Exercise data:
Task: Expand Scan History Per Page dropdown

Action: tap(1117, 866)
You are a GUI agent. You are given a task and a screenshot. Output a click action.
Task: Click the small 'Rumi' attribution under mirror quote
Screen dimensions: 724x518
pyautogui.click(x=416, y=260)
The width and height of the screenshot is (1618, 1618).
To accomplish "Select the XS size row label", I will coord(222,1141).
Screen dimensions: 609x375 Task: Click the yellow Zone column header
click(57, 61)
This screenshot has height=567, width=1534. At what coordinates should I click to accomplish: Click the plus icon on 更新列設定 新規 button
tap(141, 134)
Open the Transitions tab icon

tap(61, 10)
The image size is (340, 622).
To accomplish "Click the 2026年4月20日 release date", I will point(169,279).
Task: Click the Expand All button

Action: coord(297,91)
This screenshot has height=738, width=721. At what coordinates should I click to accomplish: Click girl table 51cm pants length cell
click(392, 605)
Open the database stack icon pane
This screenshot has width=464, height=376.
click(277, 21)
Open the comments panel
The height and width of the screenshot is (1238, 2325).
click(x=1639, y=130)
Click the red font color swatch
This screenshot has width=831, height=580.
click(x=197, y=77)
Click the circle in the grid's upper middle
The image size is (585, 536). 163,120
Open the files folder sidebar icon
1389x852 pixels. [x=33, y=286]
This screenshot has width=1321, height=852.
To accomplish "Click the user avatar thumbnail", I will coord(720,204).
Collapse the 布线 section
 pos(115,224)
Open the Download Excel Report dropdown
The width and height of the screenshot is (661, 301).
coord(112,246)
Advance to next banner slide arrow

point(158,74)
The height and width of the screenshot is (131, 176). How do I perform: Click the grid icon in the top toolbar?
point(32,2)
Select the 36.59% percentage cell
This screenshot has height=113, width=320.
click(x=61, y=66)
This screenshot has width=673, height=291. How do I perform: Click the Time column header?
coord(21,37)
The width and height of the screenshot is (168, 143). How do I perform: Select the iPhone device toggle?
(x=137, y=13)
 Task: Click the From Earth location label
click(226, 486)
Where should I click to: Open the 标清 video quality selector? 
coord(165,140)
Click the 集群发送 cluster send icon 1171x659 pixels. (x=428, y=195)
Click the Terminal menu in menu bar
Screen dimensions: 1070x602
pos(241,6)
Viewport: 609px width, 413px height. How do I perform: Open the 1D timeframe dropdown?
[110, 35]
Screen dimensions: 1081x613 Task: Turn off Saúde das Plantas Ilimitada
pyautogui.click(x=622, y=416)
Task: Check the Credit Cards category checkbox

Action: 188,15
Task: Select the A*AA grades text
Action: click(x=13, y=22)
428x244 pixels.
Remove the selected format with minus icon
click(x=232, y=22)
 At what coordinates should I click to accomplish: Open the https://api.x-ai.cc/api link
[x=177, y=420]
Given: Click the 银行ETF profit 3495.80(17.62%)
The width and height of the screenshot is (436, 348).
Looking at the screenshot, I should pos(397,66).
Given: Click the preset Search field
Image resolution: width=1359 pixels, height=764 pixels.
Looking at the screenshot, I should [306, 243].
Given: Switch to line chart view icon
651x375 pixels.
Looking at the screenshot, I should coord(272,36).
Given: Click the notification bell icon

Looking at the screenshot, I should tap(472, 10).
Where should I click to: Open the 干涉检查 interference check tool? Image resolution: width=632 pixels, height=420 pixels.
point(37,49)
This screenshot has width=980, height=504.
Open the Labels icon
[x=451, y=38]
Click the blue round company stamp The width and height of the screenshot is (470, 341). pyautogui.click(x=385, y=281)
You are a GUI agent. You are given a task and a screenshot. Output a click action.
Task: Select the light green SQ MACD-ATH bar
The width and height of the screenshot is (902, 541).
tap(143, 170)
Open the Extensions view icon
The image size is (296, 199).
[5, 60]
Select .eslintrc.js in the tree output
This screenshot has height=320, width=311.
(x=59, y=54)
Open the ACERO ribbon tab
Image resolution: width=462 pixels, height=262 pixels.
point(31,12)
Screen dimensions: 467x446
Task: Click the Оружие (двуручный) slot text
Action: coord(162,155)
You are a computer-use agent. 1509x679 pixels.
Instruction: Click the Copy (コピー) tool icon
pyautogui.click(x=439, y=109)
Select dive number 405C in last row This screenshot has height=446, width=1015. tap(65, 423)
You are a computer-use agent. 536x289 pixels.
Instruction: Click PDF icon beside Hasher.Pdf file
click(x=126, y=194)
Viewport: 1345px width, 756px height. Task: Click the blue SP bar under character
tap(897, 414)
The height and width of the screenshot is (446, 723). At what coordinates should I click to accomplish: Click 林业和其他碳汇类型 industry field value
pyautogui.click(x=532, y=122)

Stated exercise: Lay out every line of the material above as a Markdown table with two columns, No. and Line. Number the rows in order and leave out any blank lines.

Full response:
| No. | Line |
|---|---|
| 1 | Task: Expand Scan History Per Page dropdown |
| 2 | Action: tap(1117, 866) |
| 3 | You are a GUI agent. You are given a task and a screenshot. Output a click action. |
| 4 | Task: Click the small 'Rumi' attribution under mirror quote |
| 5 | Screen dimensions: 724x518 |
| 6 | pyautogui.click(x=416, y=260) |
| 7 | The width and height of the screenshot is (1618, 1618). |
| 8 | To accomplish "Select the XS size row label", I will coord(222,1141). |
| 9 | Screen dimensions: 609x375 Task: Click the yellow Zone column header |
| 10 | click(57, 61) |
| 11 | This screenshot has height=567, width=1534. At what coordinates should I click to accomplish: Click the plus icon on 更新列設定 新規 button |
| 12 | tap(141, 134) |
| 13 | Open the Transitions tab icon |
| 14 | tap(61, 10) |
| 15 | The image size is (340, 622). |
| 16 | To accomplish "Click the 2026年4月20日 release date", I will point(169,279). |
| 17 | Task: Click the Expand All button |
| 18 | Action: coord(297,91) |
| 19 | This screenshot has height=738, width=721. At what coordinates should I click to accomplish: Click girl table 51cm pants length cell |
| 20 | click(392, 605) |
| 21 | Open the database stack icon pane |
| 22 | This screenshot has width=464, height=376. |
| 23 | click(277, 21) |
| 24 | Open the comments panel |
| 25 | The height and width of the screenshot is (1238, 2325). |
| 26 | click(x=1639, y=130) |
| 27 | Click the red font color swatch |
| 28 | This screenshot has width=831, height=580. |
| 29 | click(x=197, y=77) |
| 30 | Click the circle in the grid's upper middle |
| 31 | The image size is (585, 536). 163,120 |
| 32 | Open the files folder sidebar icon |
| 33 | 1389x852 pixels. [x=33, y=286] |
| 34 | This screenshot has width=1321, height=852. |
| 35 | To accomplish "Click the user avatar thumbnail", I will coord(720,204). |
| 36 | Collapse the 布线 section |
| 37 |  pos(115,224) |
| 38 | Open the Download Excel Report dropdown |
| 39 | The width and height of the screenshot is (661, 301). |
| 40 | coord(112,246) |
| 41 | Advance to next banner slide arrow |
| 42 | point(158,74) |
| 43 | The height and width of the screenshot is (131, 176). How do I perform: Click the grid icon in the top toolbar? |
| 44 | point(32,2) |
| 45 | Select the 36.59% percentage cell |
| 46 | This screenshot has height=113, width=320. |
| 47 | click(x=61, y=66) |
| 48 | This screenshot has width=673, height=291. How do I perform: Click the Time column header? |
| 49 | coord(21,37) |
| 50 | The width and height of the screenshot is (168, 143). How do I perform: Select the iPhone device toggle? |
| 51 | (x=137, y=13) |
| 52 |  Task: Click the From Earth location label |
| 53 | click(226, 486) |
| 54 | Where should I click to: Open the 标清 video quality selector?  |
| 55 | coord(165,140) |
| 56 | Click the 集群发送 cluster send icon 1171x659 pixels. (x=428, y=195) |
| 57 | Click the Terminal menu in menu bar |
| 58 | Screen dimensions: 1070x602 |
| 59 | pos(241,6) |
| 60 | Viewport: 609px width, 413px height. How do I perform: Open the 1D timeframe dropdown? |
| 61 | [110, 35] |
| 62 | Screen dimensions: 1081x613 Task: Turn off Saúde das Plantas Ilimitada |
| 63 | pyautogui.click(x=622, y=416) |
| 64 | Task: Check the Credit Cards category checkbox |
| 65 | Action: 188,15 |
| 66 | Task: Select the A*AA grades text |
| 67 | Action: click(x=13, y=22) |
| 68 | 428x244 pixels. |
| 69 | Remove the selected format with minus icon |
| 70 | click(x=232, y=22) |
| 71 |  At what coordinates should I click to accomplish: Open the https://api.x-ai.cc/api link |
| 72 | [x=177, y=420] |
| 73 | Given: Click the 银行ETF profit 3495.80(17.62%) |
| 74 | The width and height of the screenshot is (436, 348). |
| 75 | Looking at the screenshot, I should pos(397,66). |
| 76 | Given: Click the preset Search field |
| 77 | Image resolution: width=1359 pixels, height=764 pixels. |
| 78 | Looking at the screenshot, I should [306, 243]. |
| 79 | Given: Switch to line chart view icon |
| 80 | 651x375 pixels. |
| 81 | Looking at the screenshot, I should coord(272,36). |
| 82 | Given: Click the notification bell icon |
| 83 | Looking at the screenshot, I should tap(472, 10). |
| 84 | Where should I click to: Open the 干涉检查 interference check tool? Image resolution: width=632 pixels, height=420 pixels. |
| 85 | point(37,49) |
| 86 | This screenshot has width=980, height=504. |
| 87 | Open the Labels icon |
| 88 | [x=451, y=38] |
| 89 | Click the blue round company stamp The width and height of the screenshot is (470, 341). pyautogui.click(x=385, y=281) |
| 90 | You are a GUI agent. You are given a task and a screenshot. Output a click action. |
| 91 | Task: Select the light green SQ MACD-ATH bar |
| 92 | The width and height of the screenshot is (902, 541). |
| 93 | tap(143, 170) |
| 94 | Open the Extensions view icon |
| 95 | The image size is (296, 199). |
| 96 | [5, 60] |
| 97 | Select .eslintrc.js in the tree output |
| 98 | This screenshot has height=320, width=311. |
| 99 | (x=59, y=54) |
| 100 | Open the ACERO ribbon tab |
| 101 | Image resolution: width=462 pixels, height=262 pixels. |
| 102 | point(31,12) |
| 103 | Screen dimensions: 467x446 |
| 104 | Task: Click the Оружие (двуручный) slot text |
| 105 | Action: coord(162,155) |
| 106 | You are a computer-use agent. 1509x679 pixels. |
| 107 | Instruction: Click the Copy (コピー) tool icon |
| 108 | pyautogui.click(x=439, y=109) |
| 109 | Select dive number 405C in last row This screenshot has height=446, width=1015. tap(65, 423) |
| 110 | You are a computer-use agent. 536x289 pixels. |
| 111 | Instruction: Click PDF icon beside Hasher.Pdf file |
| 112 | click(x=126, y=194) |
| 113 | Viewport: 1345px width, 756px height. Task: Click the blue SP bar under character |
| 114 | tap(897, 414) |
| 115 | The height and width of the screenshot is (446, 723). At what coordinates should I click to accomplish: Click 林业和其他碳汇类型 industry field value |
| 116 | pyautogui.click(x=532, y=122) |